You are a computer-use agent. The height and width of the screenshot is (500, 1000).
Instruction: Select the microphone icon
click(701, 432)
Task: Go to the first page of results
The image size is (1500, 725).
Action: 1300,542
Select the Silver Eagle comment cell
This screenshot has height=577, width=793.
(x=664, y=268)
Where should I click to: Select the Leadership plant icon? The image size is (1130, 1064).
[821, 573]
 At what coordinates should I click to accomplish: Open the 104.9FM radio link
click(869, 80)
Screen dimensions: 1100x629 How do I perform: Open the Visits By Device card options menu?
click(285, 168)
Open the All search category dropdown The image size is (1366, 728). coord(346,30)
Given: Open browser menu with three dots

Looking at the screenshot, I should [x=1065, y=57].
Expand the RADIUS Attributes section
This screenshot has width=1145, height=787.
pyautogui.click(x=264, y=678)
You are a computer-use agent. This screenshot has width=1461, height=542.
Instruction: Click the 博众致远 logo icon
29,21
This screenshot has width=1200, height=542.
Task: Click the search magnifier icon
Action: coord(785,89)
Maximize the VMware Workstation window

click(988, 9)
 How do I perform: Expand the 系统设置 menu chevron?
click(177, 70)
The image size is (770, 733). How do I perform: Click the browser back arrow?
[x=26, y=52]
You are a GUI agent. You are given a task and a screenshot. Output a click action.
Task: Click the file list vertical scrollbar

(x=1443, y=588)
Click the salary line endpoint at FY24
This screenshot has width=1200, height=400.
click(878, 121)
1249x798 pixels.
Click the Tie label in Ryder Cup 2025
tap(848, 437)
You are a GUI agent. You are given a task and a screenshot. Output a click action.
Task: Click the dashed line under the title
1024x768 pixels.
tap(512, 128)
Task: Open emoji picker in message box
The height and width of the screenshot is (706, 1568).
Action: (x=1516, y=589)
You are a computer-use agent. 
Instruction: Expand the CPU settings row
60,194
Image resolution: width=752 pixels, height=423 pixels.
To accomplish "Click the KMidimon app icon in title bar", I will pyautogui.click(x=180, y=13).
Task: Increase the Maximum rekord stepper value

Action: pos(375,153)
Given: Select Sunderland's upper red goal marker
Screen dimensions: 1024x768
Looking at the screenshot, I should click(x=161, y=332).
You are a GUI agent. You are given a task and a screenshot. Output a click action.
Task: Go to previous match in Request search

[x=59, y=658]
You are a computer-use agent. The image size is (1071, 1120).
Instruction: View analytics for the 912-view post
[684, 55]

* _Task brief_: The records above must be retyped in full, exactly as written.

* _Output for this task_:
You are a computer-use agent. The height and width of the screenshot is (500, 1000).
Instruction: Select the microphone icon
click(701, 432)
Task: Go to the first page of results
The image size is (1500, 725).
Action: 1300,542
Select the Silver Eagle comment cell
This screenshot has height=577, width=793.
(x=664, y=268)
Where should I click to: Select the Leadership plant icon? The image size is (1130, 1064).
[821, 573]
 At what coordinates should I click to accomplish: Open the 104.9FM radio link
click(869, 80)
Screen dimensions: 1100x629 How do I perform: Open the Visits By Device card options menu?
click(285, 168)
Open the All search category dropdown The image size is (1366, 728). coord(346,30)
Given: Open browser menu with three dots

Looking at the screenshot, I should [x=1065, y=57].
Expand the RADIUS Attributes section
This screenshot has width=1145, height=787.
pyautogui.click(x=264, y=678)
You are a computer-use agent. This screenshot has width=1461, height=542.
Instruction: Click the 博众致远 logo icon
29,21
This screenshot has width=1200, height=542.
Task: Click the search magnifier icon
Action: coord(785,89)
Maximize the VMware Workstation window

click(988, 9)
 How do I perform: Expand the 系统设置 menu chevron?
click(177, 70)
The image size is (770, 733). How do I perform: Click the browser back arrow?
[x=26, y=52]
You are a GUI agent. You are given a task and a screenshot. Output a click action.
Task: Click the file list vertical scrollbar

(x=1443, y=588)
Click the salary line endpoint at FY24
This screenshot has width=1200, height=400.
click(878, 121)
1249x798 pixels.
Click the Tie label in Ryder Cup 2025
tap(848, 437)
You are a GUI agent. You are given a task and a screenshot. Output a click action.
Task: Click the dashed line under the title
1024x768 pixels.
tap(512, 128)
Task: Open emoji picker in message box
The height and width of the screenshot is (706, 1568).
Action: (x=1516, y=589)
You are a computer-use agent. 
Instruction: Expand the CPU settings row
60,194
Image resolution: width=752 pixels, height=423 pixels.
To accomplish "Click the KMidimon app icon in title bar", I will pyautogui.click(x=180, y=13).
Task: Increase the Maximum rekord stepper value

Action: pos(375,153)
Given: Select Sunderland's upper red goal marker
Screen dimensions: 1024x768
Looking at the screenshot, I should click(x=161, y=332).
You are a GUI agent. You are given a task and a screenshot. Output a click action.
Task: Go to previous match in Request search

[x=59, y=658]
You are a computer-use agent. The image size is (1071, 1120).
Instruction: View analytics for the 912-view post
[684, 55]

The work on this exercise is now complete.